Affordable housing shortage
Advocates say there is a lack of affordable housing in Fredericton. Tent cities have sprung up, and two emergency shelters were established last year to help meet demand.
"It's hitting the point where we are entering a crisis," Shelby MacIntyre of the John Howard Society of Fredericton said in December. She said she was only able to place six people last fall.
Hamilton receives the society's list of housing options every week, and she applied for low-income housing two years ago, but it hasn't worked out yet and she's all but out of time.
The federal government is expected to soon start pumping millions into affordable housing, but advocates are still waiting to see a provincial strategy. The John Howard Society is building four affordable units, but MacIntyre said the city could use 100.
"The government system itself doesn't deal with crisis well," said Warren Maddox, executive director of Fredericton Homeless Shelters Inc.
"It's sort of a big machine that moves slowly, and it can deal with things, but it needs time to process and work through the different systems.
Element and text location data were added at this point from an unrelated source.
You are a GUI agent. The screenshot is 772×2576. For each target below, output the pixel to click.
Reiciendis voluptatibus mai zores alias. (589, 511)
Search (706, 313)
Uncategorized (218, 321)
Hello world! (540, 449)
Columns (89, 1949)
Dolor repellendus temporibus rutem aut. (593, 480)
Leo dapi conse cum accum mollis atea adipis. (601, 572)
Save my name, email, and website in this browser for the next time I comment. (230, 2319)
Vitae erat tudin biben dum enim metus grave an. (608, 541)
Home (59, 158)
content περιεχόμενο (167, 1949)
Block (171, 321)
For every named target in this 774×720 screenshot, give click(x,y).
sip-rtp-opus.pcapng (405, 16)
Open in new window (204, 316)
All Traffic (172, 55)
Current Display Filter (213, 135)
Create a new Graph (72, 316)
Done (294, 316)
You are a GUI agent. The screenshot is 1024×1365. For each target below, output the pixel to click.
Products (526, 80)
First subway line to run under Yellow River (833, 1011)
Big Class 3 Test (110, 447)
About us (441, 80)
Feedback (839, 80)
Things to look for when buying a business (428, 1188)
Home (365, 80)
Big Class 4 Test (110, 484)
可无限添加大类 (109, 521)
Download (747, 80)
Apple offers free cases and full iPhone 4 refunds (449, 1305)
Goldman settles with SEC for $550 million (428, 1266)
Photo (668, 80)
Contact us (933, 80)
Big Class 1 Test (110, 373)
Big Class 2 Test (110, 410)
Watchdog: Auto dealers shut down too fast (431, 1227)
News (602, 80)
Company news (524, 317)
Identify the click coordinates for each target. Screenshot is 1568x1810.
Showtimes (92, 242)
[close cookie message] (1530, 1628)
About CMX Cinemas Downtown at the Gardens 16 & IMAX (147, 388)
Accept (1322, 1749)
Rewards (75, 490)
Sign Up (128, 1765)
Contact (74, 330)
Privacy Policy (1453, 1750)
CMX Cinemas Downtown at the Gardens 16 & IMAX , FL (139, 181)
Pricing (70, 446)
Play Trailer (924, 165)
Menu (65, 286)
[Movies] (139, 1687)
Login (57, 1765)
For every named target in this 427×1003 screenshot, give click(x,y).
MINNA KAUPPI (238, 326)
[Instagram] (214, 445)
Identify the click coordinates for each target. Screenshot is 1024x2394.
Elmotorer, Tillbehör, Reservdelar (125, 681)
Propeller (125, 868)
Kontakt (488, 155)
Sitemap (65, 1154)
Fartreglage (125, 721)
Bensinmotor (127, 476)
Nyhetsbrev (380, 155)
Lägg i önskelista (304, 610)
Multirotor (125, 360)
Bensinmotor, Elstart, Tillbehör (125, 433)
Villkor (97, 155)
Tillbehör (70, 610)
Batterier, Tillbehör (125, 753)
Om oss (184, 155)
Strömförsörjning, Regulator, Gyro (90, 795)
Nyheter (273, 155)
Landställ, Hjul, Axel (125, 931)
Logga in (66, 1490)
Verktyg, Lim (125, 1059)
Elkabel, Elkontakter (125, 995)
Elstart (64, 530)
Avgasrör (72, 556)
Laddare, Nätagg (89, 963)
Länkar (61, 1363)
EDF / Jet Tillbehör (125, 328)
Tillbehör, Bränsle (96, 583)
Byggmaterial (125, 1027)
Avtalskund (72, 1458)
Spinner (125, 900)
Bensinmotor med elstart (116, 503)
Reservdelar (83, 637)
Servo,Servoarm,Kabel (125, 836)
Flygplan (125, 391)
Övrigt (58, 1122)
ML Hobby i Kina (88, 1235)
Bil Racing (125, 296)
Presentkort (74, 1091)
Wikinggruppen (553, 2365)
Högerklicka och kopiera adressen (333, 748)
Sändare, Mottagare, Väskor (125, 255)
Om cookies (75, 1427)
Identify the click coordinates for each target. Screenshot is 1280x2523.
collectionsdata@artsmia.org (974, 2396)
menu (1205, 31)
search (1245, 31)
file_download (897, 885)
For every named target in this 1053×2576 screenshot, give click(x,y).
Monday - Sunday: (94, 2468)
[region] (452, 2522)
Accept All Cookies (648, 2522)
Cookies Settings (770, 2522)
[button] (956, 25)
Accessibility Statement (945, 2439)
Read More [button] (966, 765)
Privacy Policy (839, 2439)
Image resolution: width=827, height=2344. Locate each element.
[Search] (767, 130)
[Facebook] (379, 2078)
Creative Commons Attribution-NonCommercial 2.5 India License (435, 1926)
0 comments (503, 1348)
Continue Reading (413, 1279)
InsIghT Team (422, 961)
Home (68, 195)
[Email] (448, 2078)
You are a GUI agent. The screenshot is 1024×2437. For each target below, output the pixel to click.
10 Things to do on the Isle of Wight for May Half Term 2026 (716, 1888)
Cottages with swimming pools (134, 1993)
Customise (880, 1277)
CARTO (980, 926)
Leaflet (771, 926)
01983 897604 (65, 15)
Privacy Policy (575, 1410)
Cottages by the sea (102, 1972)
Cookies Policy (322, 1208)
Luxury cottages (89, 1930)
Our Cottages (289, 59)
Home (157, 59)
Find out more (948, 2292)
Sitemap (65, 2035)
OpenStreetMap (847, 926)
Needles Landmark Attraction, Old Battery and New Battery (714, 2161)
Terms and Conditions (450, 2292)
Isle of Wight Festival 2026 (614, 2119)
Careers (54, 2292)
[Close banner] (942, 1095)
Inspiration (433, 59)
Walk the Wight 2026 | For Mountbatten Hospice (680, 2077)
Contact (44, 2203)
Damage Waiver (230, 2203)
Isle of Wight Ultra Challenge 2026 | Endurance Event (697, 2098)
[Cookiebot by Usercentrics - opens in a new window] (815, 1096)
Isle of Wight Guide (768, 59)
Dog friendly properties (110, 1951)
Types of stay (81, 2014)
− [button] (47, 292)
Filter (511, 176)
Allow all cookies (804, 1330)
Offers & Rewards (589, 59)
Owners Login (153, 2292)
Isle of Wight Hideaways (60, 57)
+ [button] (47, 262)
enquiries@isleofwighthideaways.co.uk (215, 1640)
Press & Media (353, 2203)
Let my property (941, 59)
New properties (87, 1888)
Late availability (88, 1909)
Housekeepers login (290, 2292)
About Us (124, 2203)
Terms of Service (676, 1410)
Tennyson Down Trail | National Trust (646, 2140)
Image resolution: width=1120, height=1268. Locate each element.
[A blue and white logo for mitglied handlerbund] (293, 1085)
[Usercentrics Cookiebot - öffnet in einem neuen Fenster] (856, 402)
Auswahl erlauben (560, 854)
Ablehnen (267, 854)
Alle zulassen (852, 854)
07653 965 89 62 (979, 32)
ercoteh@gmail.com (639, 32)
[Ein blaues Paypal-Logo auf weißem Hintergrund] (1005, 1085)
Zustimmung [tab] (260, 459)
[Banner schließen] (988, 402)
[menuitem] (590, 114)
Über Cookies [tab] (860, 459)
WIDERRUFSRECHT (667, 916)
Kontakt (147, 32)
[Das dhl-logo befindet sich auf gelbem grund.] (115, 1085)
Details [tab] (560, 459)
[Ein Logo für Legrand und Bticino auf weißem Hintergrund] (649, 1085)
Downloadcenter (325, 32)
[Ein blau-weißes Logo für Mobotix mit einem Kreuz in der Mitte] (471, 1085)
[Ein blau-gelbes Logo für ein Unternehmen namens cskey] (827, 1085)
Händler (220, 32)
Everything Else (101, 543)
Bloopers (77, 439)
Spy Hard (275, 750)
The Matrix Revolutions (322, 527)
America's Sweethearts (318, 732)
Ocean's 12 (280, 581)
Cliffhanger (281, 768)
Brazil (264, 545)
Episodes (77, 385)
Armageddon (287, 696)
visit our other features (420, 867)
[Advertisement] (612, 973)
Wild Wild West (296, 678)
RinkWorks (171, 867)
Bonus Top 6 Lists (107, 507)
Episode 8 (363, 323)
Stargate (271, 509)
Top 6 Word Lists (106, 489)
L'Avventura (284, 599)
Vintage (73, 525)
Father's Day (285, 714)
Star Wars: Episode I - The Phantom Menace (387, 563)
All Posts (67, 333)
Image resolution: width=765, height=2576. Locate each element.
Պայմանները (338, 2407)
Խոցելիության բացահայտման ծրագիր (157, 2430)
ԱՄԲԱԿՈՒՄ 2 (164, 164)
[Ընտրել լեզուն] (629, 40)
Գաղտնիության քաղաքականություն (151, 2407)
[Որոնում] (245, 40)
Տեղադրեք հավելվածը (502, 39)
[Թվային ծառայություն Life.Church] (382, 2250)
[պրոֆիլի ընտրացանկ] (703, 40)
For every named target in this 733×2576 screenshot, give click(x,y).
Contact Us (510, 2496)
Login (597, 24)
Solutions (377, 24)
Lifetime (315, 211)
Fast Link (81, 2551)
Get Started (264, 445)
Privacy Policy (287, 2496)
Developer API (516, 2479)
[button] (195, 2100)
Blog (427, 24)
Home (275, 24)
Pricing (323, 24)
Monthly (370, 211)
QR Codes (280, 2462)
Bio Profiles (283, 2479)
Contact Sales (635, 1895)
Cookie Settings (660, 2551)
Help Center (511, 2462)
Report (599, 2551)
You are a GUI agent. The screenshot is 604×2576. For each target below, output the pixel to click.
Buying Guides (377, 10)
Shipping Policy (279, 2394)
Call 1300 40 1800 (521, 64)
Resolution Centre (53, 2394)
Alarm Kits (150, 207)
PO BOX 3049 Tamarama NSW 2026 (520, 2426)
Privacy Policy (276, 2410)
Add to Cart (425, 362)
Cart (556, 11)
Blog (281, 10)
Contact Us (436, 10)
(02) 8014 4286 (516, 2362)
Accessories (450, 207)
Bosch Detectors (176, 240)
So in terms of dealing with a crisis, it doesn't work well. I don't think it ever has."
'I feel guilt'
Maddox said finding affordable housing is "exceedingly difficult." He expects it to get worse for Hamilton before it gets better.
"I can be empathetic to the nth degree, and I am, but the hard reality is that her life is about to take a very serious change," he said. "And she'll be put through this awful process of "what will I get rid of, what do I need?"
That process has started for Hamilton. She hopes to hang onto the essentials, but everything else is being given or thrown away.
She could leave the city and move in with her parents, but she said that would distance her from her support system in Fredericton. Some friends have offered their couches or air mattresses.
"I'm grateful that I have people who are willing to even let me crash on the couch or in the home," Hamilton said.
"But I feel so much shame knowing that I have to put those people in that position. I feel shame for having mental illness. I feel guilt. It's a constant struggle to just stay positive."
Hamilton can apply to stay at the women's shelter, Maddox said, but only on the day of her eviction.